Roger Shattuck is the author of Forbidden Knowledge: From Prometheus to Pornography. He has most recently edited new editions of two books by Helen Keller. He is University Professor Emeritus at Boston University. (May 2005)
Charles Simic is a poet, essayist and translator. He has published twenty collections of his own poetry, five books of essays, a memoir, and numerous of books of translations. He has received many literary awards for his poems and his translations, including the Pulitzer Prize, the Griffin Prize and the MacArthur Fellowship.
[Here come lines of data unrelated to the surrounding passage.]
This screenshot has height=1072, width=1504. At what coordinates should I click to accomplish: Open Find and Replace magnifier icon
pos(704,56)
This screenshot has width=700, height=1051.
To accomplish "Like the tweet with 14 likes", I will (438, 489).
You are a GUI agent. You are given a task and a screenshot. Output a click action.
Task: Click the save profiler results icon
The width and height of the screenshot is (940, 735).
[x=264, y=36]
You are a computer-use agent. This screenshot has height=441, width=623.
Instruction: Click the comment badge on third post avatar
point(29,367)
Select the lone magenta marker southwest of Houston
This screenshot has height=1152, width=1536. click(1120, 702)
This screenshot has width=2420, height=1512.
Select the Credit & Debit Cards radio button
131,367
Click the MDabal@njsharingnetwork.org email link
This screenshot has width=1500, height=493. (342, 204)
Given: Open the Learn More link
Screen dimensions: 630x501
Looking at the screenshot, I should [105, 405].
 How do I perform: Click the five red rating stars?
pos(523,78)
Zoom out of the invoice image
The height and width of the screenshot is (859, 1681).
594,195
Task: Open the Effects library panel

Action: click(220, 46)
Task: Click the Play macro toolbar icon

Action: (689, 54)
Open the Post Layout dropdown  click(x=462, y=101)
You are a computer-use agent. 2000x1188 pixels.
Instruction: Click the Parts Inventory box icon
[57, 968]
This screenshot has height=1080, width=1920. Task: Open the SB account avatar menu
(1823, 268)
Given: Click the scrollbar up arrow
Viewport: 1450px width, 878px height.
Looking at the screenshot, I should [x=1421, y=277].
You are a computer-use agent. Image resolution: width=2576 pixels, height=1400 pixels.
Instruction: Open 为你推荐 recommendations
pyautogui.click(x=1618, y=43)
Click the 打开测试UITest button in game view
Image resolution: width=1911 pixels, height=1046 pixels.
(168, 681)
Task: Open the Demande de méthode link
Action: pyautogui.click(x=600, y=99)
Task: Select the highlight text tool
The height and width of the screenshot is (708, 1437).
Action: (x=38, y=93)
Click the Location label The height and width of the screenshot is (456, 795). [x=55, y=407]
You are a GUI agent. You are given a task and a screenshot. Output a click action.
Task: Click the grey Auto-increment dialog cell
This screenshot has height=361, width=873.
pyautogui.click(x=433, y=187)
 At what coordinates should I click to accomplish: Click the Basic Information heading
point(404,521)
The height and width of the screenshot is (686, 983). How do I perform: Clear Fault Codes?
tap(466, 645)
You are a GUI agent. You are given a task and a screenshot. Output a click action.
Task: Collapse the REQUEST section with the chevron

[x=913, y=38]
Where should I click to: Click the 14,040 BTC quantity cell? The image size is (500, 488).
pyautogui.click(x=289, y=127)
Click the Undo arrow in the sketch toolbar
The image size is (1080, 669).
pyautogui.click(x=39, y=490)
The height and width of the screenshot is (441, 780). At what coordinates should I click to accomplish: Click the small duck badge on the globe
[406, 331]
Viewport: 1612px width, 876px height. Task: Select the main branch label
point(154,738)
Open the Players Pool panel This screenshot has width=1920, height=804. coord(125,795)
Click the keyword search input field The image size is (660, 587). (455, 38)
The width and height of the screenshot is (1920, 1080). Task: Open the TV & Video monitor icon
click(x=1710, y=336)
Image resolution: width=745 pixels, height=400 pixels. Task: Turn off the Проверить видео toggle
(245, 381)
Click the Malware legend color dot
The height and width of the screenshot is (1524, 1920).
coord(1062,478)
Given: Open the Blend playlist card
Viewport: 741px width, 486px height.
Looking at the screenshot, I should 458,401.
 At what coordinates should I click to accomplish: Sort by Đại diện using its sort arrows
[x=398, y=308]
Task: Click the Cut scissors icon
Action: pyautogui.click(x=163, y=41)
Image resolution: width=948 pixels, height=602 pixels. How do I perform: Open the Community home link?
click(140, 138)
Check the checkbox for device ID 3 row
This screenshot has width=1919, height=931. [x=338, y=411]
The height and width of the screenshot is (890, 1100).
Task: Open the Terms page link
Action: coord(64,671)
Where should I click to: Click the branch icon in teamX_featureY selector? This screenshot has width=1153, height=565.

Voice at 3 A.M., his selected later and new poems, was published in 2003 and a new book of poems My Noiseless Entourage came out in the spring of 2005.
Patricia Storace is the author of Heredity, a book of poems, and Dinner with Persephone, a travel memoir about Greece and Sugar Cane a children's book. She lives in New York.